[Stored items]
════════

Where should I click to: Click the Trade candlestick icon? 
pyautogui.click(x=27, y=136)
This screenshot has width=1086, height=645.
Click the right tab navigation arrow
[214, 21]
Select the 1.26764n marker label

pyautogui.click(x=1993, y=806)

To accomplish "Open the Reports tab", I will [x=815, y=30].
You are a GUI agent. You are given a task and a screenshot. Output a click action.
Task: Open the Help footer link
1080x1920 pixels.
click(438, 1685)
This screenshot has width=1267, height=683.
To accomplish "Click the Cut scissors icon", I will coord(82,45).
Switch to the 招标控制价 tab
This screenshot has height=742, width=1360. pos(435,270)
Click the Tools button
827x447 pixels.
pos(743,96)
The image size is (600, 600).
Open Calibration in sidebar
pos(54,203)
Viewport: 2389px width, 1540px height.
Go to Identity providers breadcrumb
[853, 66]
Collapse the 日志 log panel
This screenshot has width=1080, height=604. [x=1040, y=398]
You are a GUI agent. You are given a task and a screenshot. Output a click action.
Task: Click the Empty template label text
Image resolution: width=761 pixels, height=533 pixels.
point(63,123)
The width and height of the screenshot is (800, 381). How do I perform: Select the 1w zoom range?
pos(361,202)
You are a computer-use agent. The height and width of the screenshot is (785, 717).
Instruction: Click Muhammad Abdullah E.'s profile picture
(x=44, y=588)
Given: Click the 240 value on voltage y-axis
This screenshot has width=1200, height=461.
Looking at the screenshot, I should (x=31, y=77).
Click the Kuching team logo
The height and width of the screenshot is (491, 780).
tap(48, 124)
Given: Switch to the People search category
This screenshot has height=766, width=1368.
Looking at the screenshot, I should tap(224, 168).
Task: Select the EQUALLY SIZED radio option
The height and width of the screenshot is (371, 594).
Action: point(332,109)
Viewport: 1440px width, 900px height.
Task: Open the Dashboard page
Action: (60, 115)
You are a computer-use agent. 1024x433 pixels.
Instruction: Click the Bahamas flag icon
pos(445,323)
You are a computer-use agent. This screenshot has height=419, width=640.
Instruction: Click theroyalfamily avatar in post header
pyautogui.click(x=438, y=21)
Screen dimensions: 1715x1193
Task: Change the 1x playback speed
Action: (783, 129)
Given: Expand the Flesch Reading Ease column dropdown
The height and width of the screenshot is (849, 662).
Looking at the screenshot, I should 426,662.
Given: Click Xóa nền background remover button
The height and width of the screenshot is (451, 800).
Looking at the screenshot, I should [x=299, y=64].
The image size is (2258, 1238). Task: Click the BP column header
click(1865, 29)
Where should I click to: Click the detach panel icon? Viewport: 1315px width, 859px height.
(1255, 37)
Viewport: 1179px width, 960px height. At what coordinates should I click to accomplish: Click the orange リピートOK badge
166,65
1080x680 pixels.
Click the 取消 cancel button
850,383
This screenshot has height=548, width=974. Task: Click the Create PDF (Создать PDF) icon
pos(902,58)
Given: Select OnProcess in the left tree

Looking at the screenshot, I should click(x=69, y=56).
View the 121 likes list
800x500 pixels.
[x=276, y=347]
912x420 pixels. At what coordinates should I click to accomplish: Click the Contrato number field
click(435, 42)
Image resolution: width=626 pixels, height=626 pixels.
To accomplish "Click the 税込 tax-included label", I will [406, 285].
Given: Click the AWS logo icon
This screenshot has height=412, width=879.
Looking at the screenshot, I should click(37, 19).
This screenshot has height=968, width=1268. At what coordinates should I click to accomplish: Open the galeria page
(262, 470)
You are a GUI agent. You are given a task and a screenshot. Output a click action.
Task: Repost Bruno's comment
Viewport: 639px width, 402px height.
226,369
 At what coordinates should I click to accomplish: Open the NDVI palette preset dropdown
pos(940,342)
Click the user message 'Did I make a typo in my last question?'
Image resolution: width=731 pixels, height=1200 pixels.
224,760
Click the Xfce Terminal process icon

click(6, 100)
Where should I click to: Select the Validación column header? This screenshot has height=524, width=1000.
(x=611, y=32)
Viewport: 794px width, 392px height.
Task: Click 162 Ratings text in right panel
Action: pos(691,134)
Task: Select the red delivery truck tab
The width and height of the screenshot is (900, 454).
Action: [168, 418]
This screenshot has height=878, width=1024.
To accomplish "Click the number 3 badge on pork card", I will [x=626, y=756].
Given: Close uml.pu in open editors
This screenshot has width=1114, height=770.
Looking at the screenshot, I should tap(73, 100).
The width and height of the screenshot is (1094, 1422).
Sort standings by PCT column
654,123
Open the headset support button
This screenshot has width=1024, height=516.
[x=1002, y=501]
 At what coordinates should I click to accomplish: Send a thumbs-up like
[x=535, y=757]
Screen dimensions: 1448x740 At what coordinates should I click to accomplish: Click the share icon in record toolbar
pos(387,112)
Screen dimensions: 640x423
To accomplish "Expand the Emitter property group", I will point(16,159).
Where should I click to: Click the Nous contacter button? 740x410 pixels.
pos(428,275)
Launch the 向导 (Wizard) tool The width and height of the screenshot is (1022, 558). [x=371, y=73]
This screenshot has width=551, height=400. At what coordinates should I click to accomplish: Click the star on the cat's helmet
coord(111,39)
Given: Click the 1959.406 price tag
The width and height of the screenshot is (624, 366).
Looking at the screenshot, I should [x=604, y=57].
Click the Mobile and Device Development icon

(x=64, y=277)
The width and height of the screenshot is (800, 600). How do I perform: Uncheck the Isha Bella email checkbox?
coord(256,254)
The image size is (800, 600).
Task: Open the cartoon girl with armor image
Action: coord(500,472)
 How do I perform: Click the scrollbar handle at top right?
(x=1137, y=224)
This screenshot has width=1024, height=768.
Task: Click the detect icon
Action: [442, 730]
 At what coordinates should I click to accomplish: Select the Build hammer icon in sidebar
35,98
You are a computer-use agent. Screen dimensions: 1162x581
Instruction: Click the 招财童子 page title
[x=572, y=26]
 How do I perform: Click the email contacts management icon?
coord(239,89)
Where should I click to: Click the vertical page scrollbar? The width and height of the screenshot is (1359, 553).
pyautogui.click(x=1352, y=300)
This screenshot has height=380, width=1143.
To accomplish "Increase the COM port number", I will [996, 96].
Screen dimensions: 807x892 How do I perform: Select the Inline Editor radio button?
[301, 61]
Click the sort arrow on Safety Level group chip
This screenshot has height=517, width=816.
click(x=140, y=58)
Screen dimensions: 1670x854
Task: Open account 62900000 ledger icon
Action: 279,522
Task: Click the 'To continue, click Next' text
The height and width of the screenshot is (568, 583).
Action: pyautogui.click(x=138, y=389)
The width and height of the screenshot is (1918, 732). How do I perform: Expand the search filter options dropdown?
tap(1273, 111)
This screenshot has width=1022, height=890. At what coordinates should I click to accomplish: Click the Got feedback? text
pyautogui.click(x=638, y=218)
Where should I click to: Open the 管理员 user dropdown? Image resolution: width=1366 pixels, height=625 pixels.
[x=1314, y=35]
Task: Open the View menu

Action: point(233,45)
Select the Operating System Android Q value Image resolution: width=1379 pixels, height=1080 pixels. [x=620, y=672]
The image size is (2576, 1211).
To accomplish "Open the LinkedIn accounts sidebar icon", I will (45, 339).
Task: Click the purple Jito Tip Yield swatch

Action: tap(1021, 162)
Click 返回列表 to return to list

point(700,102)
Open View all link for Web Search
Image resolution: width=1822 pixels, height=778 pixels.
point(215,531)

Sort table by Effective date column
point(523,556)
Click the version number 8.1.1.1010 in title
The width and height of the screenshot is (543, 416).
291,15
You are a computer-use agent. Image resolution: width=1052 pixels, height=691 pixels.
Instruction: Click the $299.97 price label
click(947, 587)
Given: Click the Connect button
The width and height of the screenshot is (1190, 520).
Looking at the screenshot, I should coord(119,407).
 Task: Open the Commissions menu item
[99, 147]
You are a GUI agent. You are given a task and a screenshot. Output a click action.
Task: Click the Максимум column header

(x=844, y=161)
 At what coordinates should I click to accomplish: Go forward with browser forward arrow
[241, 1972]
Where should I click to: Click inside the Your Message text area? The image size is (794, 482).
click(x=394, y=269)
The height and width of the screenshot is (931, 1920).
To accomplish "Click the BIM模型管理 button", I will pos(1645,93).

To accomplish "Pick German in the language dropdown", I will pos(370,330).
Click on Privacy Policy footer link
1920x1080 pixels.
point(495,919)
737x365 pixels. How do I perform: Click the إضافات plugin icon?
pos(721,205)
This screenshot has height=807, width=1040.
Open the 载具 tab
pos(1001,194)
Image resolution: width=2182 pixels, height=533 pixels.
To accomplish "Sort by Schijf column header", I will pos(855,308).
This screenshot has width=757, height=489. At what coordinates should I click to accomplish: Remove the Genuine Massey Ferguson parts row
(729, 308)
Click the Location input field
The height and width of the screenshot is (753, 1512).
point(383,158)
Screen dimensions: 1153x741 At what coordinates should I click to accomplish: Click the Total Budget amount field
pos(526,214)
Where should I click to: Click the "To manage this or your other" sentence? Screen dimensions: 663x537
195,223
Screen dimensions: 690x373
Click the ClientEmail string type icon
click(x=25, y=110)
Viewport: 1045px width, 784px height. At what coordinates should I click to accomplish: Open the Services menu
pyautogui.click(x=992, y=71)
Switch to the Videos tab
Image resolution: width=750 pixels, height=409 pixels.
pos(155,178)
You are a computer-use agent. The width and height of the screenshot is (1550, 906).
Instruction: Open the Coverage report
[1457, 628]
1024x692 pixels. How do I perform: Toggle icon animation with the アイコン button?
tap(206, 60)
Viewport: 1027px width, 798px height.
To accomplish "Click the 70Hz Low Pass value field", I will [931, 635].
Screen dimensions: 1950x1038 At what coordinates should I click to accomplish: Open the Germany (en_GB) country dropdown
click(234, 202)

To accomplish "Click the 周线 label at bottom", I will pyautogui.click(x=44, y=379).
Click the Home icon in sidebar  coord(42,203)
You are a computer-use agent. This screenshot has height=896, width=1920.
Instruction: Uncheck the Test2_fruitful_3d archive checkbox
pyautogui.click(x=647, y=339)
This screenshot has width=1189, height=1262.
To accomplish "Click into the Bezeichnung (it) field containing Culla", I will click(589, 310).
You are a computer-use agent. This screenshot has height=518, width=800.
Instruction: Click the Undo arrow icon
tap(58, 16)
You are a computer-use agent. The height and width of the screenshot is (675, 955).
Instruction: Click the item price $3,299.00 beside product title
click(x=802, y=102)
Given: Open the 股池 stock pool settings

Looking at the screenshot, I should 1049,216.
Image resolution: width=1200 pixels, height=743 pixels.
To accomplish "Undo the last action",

════════

Work to be completed – Which lines of the entries above contain the word "logo"? Copy each of them.

Finished exercise –
Click the Kuching team logo
Given: Click the AWS logo icon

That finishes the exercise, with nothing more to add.